In the first Harry Potter book, Dumbledore tells Harry that “It does not do to dwell on dreams and forget to live.” I was 21 years old and I’d been dwelling on the same dream since I was 14. For years, it had felt like an asset, something to push me and drive me and define my life purpose. At some point, it became an anchor: something that held me down, something that broke my heart again and again and again, until I found myself crying in a parked car in a cold parking garage, telling my mom that I’d been failed by four professors who never cared to ask about all the choices that had gotten me to that moment. That last heartbreak was the toughest to get over, but it also meant that my anchor was gone. I could take Dumbledore’s advice, and live.
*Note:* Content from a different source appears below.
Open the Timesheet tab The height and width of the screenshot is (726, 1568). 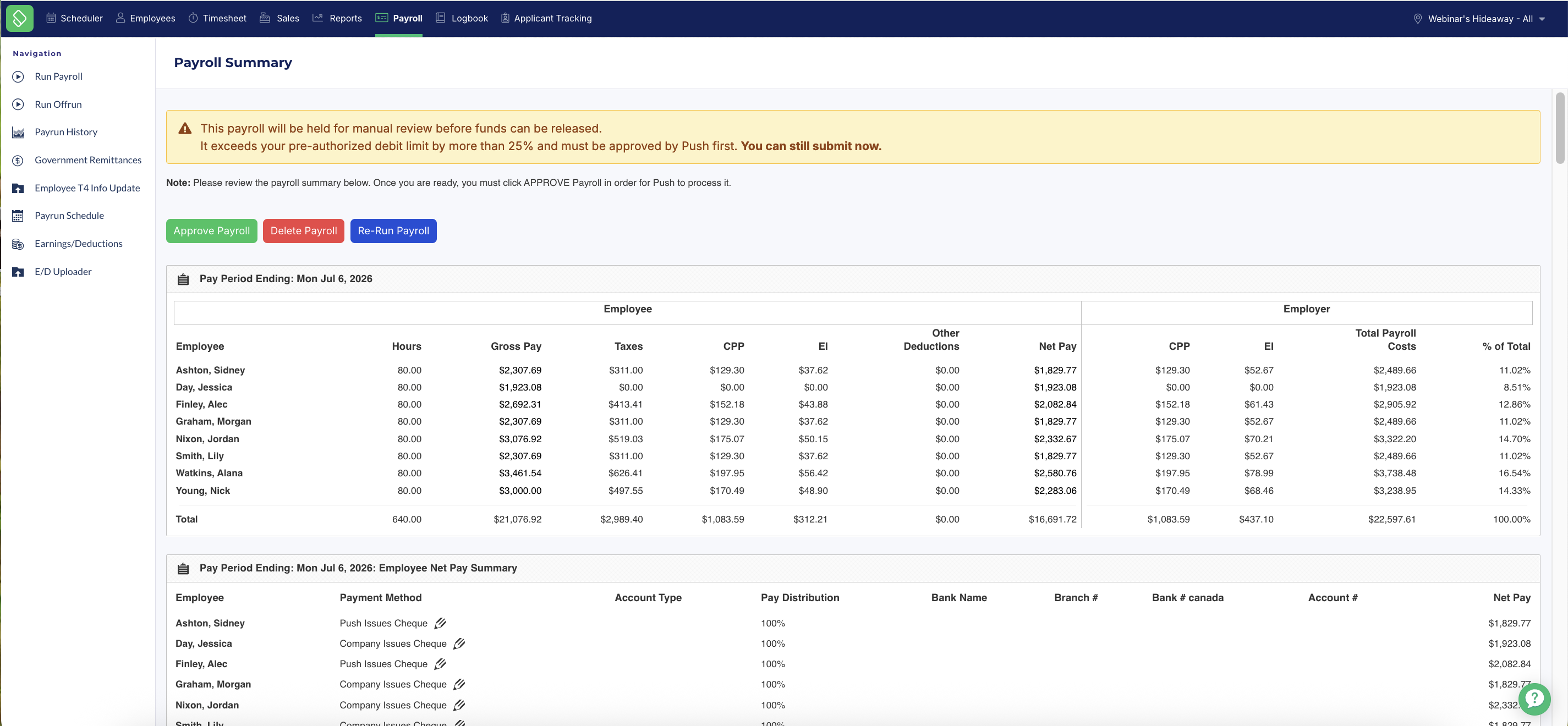click(217, 18)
It’s not all positive, though – not even in retrospect, with the benefit of time and perspective at my fingertips. There are still wounds from what happened, scars that I don’t think will ever fully heal. Every time I hear a choir sing, it breaks my heart. I have not sung as part of a choral ensemble since that school year. If you knew me in high school, that’s probably a wild thing to read, because being a “choir kid” defined who I was for so long. Singing in choirs was the purest joy I had in my life for years and years and years. It was a refuge from everything else, a place where all my other worries fell away and I could just be. Choral music is spiritual and transformative and magical and perfect, in a world where not enough things are worthy of any of those adjectives. I firmly believe that there is nothing else on the planet that can make you feel like your soul is lifting up toward heaven in the way that hearing or singing with a great choir can. But I can’t feel that joy anymore. I lost my dream 10 years ago tonight, but the worst thing that day took away from me was the ability to lose myself in choral music without the baggage I have now.

But who knows? Maybe one day I’ll wake up to find that those wounds have healed. I’ll put on a recording of one of my old choirs and it won’t put a bittersweet ache into my heart. I’ll join a community choir and be able to feel the joy and release that I always felt in that world when I was young. I hope that day comes, because I miss being a part of something that was bigger than myself, in that unique way.
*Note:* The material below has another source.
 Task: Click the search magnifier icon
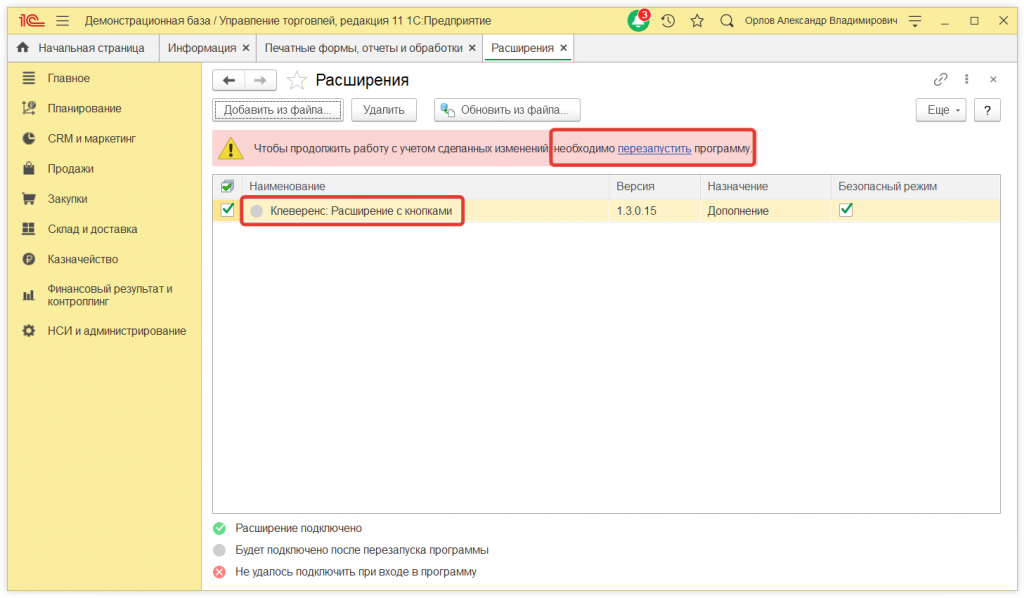[x=727, y=20]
Still, if I could turn back time now, I’m not sure I’d do any of it differently. The journey I took – through music, to my major, to Western, to the friends I made there, to the girl I married, and to the failure that shaped so much of what has happened since – is the narrative that made me who I am. In comic books, they call it an origin story. How can you wish to reverse something that, in the end, helped give you a great life? 10 years ago, I briefly thought that failing that performance hearing would be the end of my life. Today, I think maybe it was only the beginning.